This week feels difficult…

I don’t know whether it’s that I’m stressed and I won’t reach for a bottle or that I’m trying to immerse myself in the current project, but this week feels different. More difficult.

I’ve thought about this over the last week.

I started drafting on Thursday.

This week I’m fully invested in the project after doing the outline, character sketching, and all the other stuff it entails.

So, I’ve been sober for 1 month 25 days.

This is a full time thing. I don’t see myself drinking again.

I may bartend, but I’ll never drink alcohol again.

I used it as a crutch to deal with stress and life for so long it’s difficult to manage things without it.

Though I’m trying.

Taking time to work.

I’ll be taking time away from the blog to make a dent in the new project.

I’ve started drafting and don’t want to take away from that.

I will post little short posts like this one. Just to give you a heads up on what’s going on.

Happy writing.

Fear & Loathing…and writing.

This week I’ve given into my fears.

I wrote without worry. Making sure to give myself the space I needed. The time I needed and allowed myself to screw up.

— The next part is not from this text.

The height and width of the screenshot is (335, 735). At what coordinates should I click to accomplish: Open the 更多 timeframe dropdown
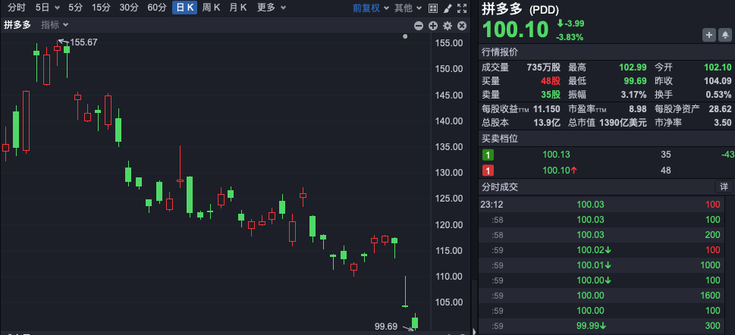pos(271,8)
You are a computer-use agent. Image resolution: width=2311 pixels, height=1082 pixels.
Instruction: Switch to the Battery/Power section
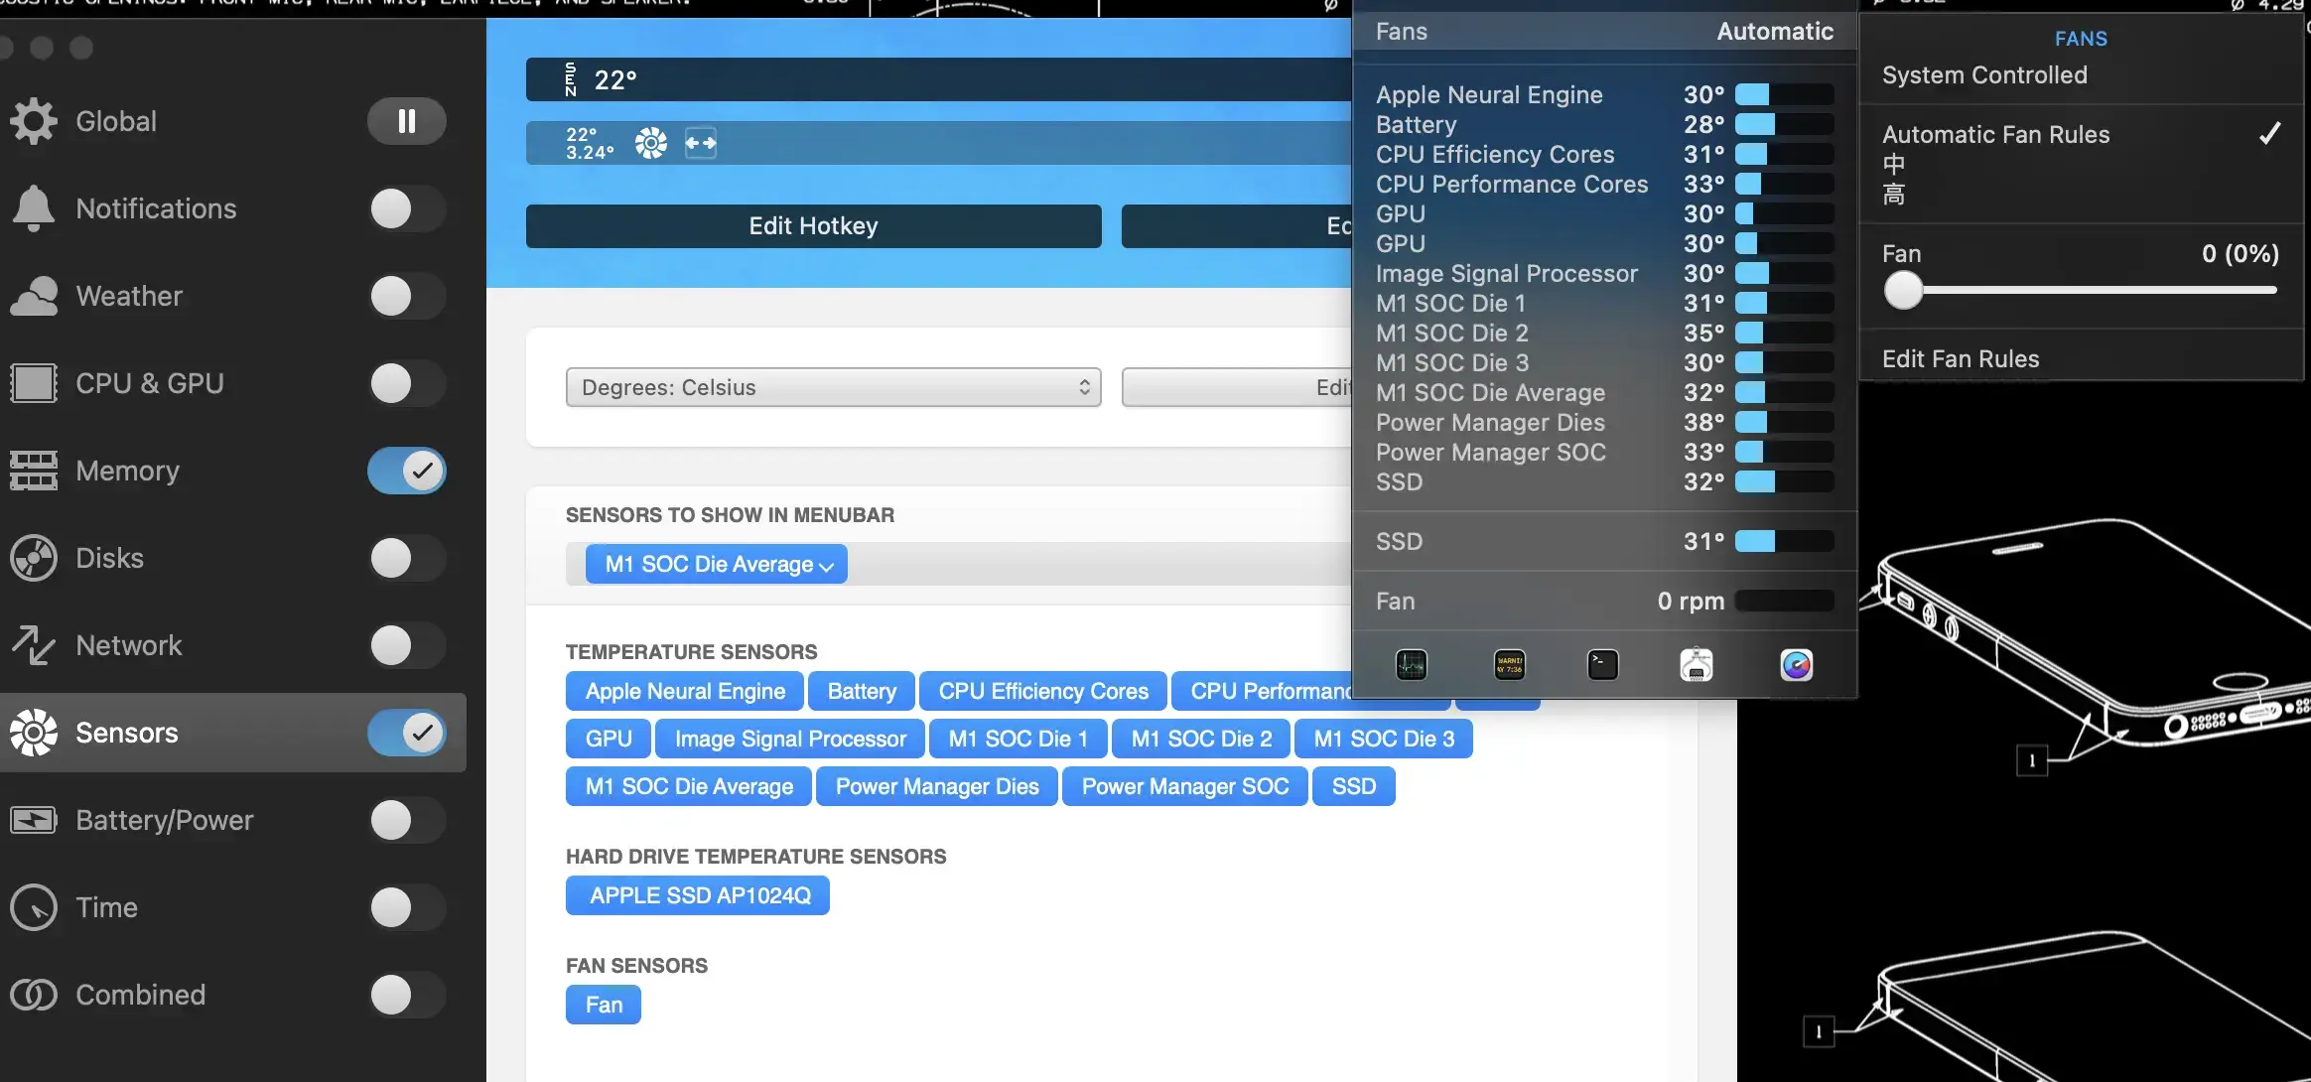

All of these have given me more peace in my writing than I’ve felt in a long time.

I finally feel like I don’t have to worry about the way the story is going, even if I feel it’s going off the rails.

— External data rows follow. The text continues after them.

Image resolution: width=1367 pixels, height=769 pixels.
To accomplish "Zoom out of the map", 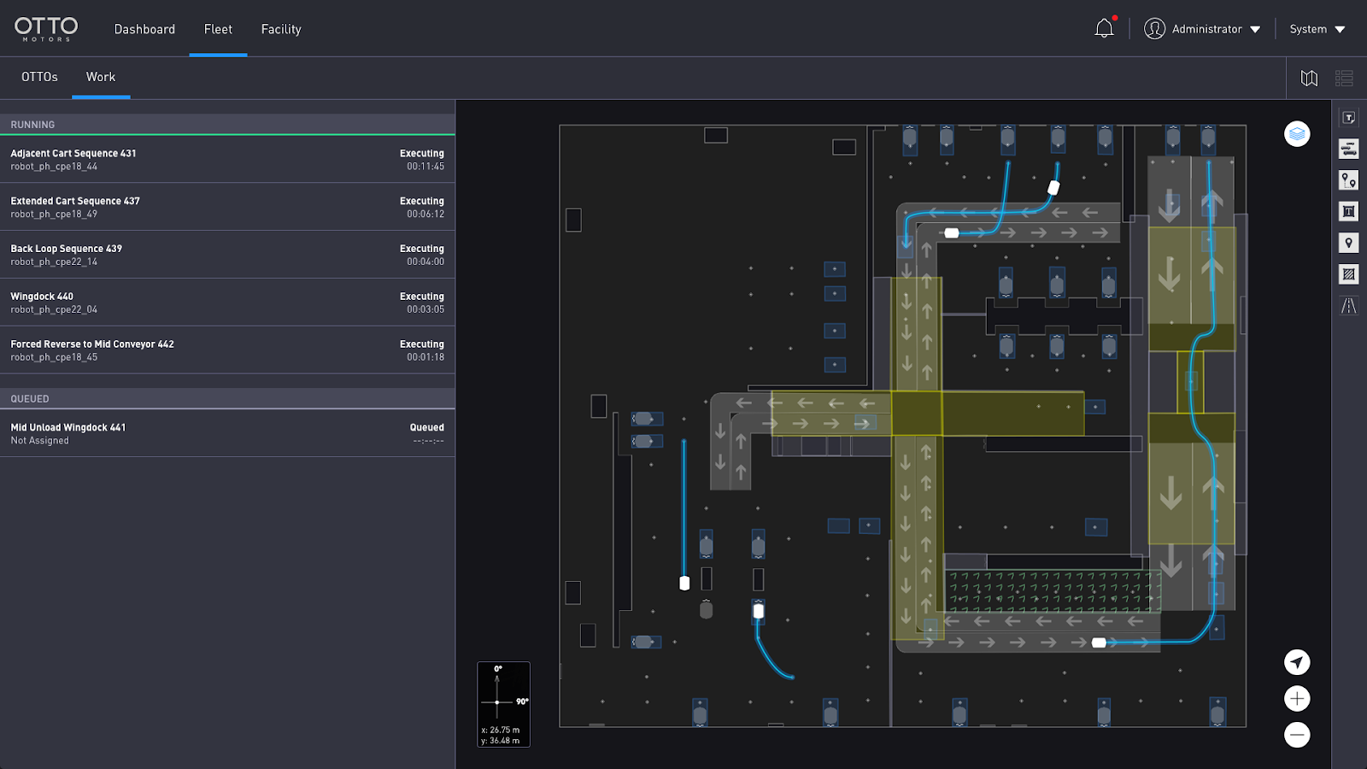I will click(1297, 735).
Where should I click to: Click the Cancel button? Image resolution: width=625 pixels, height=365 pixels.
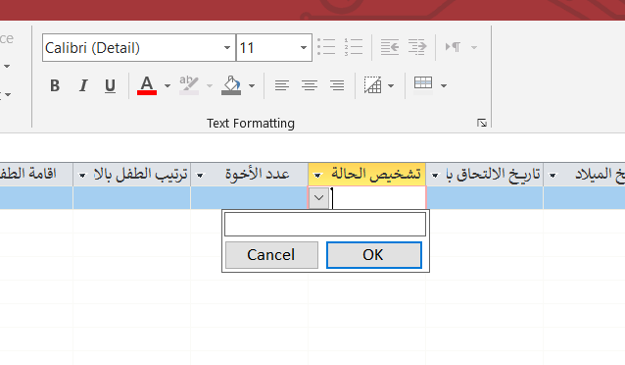(x=271, y=255)
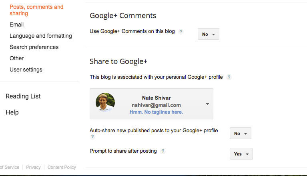This screenshot has width=307, height=176.
Task: Click help icon beside Google+ Comments setting
Action: (181, 31)
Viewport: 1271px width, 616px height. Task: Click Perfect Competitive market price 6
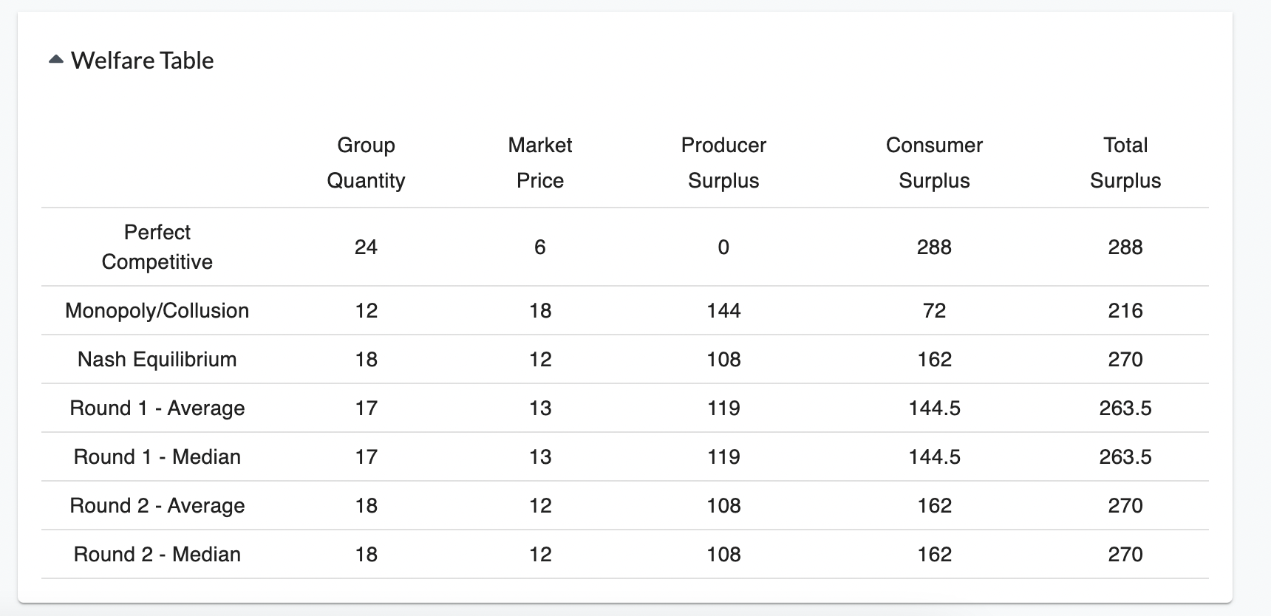[x=540, y=247]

I’ll make a note of it and keep writing.

There used to be this feeling of loathing when that what happen.

I’d think, “oh shit, I’ll have to fix that”, and stress over it. This week I haven’t done that.

Every word of the draft has been good and I feel it’s moving in the right direction.

Today I’ll get some set up things done. Make some l headway on certain items, and get the story rolling.

I hope you all have a great weekend.

I’ll be bartending today and tomorrow, but Sunday, we’re going to the state fair.

My wife and daughter have paintings entered in the fair.

Truth & Consequences in Writing.

I feel that the world in which I write and what I write are corollaries.

They’re connected to each other. They have a connection to who I’ve been.

The reasons I write horror are connected to what is going on around me. The way I deal with the world and how the world deals with me, it’s all connected.

Horror is that genre that defines me. It’s darkness has kept me safe from myself and my depression since I was a teenager.

I watched horror as a kid because it fascinated me. I read it because it scared me and I write it for both of those reasons.

You’d think in a world gone crazy, I’d write something calming. It’s in the darkest places I’ve always found the brightest lights.

The darkness of horror felt safer than the world around me, it still does.

There’s something about being lost in the dark and having something horrifying take you down a spiral of fear.

That spiral doesn’t take you down all the time sometimes it leads you on a merry-go-round.

It turns until you get off but it always turns.

Keep going until the horror stops and you find yourself.

A beginning and an endpoint.

When I started writing I felt lost.

I didn’t know how to do this thing.

For years I wrote like my favorite authors. I thought if they can do it by the seat of their pants, why can’t I?

What I really learned is that you have to be honest with yourself about the craft.

Are you getting rejections because of how you write?

I hadn’t thought about this until after I wrote nine books.

I believed that my writing as it was should be good enough to get published. That wasn’t the case.

The truth is, the story meandered through each chapter never finding a true foothold(even after subsequent drafts).

It was only after I thought of quitting that I started to really think about outlining.

When you’re at the bottom and you feel lost, you have to try something different.

I was fearful of outlining because I’d tried it before. It was when I was new to having the time to write and I wanted to get it on the page as fast as possible.

I only wanted to see words on the page.

It hurt to have to take a step back and reevaluate what I wrote, how I wrote, and why I wrote.

All of this was difficult and hard on my ego but I want to be published more than anything.

When you want something bad enough and what you’re doing isn’t working you have to fix it.

I fixed it!

The hardest things are always the most difficult, but also the most rewarding in the end.